#### EXERCISE INSTRUCTIONS:
Beneath this instruction is a block of data; output from it exactly the lines that run from the one containing "Task: Click the plus marker beside line 1838" through the one containing "This screenshot has width=1720, height=1408.", inclusive.

BEGIN

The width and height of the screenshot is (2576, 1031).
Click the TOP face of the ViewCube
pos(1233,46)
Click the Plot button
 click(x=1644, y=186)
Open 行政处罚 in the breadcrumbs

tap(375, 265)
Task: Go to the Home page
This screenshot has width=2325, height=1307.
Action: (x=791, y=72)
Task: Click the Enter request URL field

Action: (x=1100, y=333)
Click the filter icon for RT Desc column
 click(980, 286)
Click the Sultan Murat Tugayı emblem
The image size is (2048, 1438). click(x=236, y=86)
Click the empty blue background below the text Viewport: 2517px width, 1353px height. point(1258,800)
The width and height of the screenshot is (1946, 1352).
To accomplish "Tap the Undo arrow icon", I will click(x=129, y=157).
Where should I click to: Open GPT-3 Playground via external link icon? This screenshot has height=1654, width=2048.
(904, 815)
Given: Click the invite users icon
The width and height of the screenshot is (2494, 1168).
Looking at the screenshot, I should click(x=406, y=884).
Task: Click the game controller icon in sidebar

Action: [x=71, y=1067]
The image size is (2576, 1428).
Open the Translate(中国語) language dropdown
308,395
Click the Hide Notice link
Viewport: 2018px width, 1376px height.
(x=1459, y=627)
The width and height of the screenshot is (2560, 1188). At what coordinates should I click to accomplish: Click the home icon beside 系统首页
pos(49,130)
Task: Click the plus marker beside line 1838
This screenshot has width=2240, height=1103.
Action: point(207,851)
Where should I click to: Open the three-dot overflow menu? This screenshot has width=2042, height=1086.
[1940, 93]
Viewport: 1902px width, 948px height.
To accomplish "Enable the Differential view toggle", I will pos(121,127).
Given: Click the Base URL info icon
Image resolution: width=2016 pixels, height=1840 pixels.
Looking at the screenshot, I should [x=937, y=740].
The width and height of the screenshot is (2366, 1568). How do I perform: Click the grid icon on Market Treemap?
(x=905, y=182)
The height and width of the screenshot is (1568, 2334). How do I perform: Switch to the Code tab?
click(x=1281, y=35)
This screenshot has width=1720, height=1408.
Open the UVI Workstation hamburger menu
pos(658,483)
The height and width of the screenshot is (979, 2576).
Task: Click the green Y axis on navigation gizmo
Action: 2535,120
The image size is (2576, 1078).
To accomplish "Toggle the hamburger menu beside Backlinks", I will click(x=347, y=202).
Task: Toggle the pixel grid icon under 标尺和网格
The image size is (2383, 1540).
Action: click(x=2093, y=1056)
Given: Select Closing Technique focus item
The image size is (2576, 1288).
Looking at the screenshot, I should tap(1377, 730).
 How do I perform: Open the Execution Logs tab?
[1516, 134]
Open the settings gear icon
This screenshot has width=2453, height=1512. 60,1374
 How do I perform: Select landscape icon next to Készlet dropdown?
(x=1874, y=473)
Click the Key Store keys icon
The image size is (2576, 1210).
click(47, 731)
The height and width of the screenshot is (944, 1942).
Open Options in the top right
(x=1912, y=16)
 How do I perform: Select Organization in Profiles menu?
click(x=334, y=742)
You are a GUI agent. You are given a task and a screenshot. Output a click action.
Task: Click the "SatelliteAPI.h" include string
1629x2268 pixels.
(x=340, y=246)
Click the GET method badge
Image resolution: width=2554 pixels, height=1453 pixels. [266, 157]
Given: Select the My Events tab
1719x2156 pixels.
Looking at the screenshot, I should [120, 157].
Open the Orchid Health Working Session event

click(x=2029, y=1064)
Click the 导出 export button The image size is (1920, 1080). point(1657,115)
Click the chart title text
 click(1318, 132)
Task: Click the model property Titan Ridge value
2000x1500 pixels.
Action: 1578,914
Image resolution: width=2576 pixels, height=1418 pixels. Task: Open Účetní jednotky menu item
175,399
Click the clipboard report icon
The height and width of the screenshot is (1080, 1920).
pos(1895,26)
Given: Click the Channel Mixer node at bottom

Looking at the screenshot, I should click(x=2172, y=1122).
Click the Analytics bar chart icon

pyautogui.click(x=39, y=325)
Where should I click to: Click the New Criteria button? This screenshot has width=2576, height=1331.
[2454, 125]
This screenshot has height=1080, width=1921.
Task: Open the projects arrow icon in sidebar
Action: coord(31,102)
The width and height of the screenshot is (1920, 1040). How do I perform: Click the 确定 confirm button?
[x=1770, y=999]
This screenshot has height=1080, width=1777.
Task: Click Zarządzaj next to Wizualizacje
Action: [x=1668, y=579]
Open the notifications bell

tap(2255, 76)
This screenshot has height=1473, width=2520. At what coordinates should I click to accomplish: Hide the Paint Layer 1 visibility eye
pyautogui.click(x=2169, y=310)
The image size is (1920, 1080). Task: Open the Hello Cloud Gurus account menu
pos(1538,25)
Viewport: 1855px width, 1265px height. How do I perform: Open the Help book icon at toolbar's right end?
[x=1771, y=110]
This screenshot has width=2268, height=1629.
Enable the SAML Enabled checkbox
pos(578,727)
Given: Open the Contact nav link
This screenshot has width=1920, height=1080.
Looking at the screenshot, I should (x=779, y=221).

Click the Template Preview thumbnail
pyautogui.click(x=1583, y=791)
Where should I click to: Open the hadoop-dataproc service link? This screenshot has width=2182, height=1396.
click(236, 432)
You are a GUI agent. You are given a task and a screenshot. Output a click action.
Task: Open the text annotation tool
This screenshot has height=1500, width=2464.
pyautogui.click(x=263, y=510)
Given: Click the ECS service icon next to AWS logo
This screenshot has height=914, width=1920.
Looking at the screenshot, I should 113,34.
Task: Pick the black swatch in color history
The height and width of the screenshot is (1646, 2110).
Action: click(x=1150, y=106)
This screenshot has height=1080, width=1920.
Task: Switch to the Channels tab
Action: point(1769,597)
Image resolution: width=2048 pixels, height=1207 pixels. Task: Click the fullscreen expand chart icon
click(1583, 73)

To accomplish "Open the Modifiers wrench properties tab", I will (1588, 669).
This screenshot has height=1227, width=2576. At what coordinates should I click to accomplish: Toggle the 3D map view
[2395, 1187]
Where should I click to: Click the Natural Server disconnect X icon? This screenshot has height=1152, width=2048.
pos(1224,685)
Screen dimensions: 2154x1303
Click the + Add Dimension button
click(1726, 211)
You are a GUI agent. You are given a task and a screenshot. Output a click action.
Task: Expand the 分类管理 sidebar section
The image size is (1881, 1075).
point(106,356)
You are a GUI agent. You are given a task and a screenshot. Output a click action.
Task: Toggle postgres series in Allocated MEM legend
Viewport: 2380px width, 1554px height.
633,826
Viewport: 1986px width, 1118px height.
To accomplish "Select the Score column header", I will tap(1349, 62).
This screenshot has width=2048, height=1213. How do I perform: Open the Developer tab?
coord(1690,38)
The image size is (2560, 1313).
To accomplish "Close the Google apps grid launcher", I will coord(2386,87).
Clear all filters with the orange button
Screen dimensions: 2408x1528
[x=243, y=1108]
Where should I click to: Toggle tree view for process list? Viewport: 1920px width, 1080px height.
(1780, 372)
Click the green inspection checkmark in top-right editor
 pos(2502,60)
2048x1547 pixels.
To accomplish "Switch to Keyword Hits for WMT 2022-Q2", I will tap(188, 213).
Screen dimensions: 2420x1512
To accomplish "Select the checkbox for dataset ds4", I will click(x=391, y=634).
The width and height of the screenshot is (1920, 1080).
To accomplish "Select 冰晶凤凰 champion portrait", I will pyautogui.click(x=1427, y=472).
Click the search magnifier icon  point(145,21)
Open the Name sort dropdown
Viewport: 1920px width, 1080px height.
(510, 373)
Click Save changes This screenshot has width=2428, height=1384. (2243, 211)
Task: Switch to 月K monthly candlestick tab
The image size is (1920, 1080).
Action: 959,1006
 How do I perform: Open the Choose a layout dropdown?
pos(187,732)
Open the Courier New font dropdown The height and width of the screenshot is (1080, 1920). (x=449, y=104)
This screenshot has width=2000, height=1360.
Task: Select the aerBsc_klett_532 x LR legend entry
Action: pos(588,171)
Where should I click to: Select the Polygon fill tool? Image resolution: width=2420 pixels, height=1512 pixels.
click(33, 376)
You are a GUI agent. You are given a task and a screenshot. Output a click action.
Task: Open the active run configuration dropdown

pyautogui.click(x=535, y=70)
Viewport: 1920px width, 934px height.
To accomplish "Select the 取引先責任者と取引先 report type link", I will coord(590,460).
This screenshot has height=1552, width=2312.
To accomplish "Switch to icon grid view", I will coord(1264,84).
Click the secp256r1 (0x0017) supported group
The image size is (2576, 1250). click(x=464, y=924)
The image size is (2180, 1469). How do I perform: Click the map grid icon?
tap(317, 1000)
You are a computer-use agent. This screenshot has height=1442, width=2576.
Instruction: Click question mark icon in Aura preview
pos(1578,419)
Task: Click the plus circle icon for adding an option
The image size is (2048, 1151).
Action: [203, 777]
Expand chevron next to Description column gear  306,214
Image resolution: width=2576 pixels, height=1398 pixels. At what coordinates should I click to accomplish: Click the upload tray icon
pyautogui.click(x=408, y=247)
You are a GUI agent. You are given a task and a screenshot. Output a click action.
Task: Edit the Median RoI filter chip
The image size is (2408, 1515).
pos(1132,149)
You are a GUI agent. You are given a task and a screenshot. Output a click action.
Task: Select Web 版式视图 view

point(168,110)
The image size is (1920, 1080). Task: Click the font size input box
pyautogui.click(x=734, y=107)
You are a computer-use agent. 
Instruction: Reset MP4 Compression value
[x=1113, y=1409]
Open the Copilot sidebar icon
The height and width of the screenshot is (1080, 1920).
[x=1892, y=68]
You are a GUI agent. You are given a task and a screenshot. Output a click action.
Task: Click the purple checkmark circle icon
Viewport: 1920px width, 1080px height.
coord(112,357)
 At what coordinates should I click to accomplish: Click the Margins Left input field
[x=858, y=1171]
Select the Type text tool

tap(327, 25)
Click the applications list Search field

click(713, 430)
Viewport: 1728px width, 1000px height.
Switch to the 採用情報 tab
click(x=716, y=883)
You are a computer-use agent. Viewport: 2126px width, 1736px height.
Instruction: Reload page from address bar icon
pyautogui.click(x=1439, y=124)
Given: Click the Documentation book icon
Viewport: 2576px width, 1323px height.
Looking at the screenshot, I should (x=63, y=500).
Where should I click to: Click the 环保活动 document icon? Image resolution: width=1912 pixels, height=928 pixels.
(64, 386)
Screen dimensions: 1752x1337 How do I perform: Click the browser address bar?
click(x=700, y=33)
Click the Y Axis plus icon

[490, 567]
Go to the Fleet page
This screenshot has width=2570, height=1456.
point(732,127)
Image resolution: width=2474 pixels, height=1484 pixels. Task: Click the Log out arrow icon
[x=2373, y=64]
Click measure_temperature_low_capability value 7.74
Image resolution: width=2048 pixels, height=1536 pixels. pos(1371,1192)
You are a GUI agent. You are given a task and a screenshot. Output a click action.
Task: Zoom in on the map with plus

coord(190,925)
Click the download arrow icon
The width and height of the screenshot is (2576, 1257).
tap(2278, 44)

END

#### SOLUTION TO THE PROBLEM:
Task: Click the plus marker beside line 1838
This screenshot has width=2240, height=1103.
Action: point(207,851)
Where should I click to: Open the three-dot overflow menu? This screenshot has width=2042, height=1086.
[1940, 93]
Viewport: 1902px width, 948px height.
To accomplish "Enable the Differential view toggle", I will pos(121,127).
Given: Click the Base URL info icon
Image resolution: width=2016 pixels, height=1840 pixels.
Looking at the screenshot, I should [x=937, y=740].
The width and height of the screenshot is (2366, 1568). How do I perform: Click the grid icon on Market Treemap?
(x=905, y=182)
The height and width of the screenshot is (1568, 2334). How do I perform: Switch to the Code tab?
click(x=1281, y=35)
This screenshot has width=1720, height=1408.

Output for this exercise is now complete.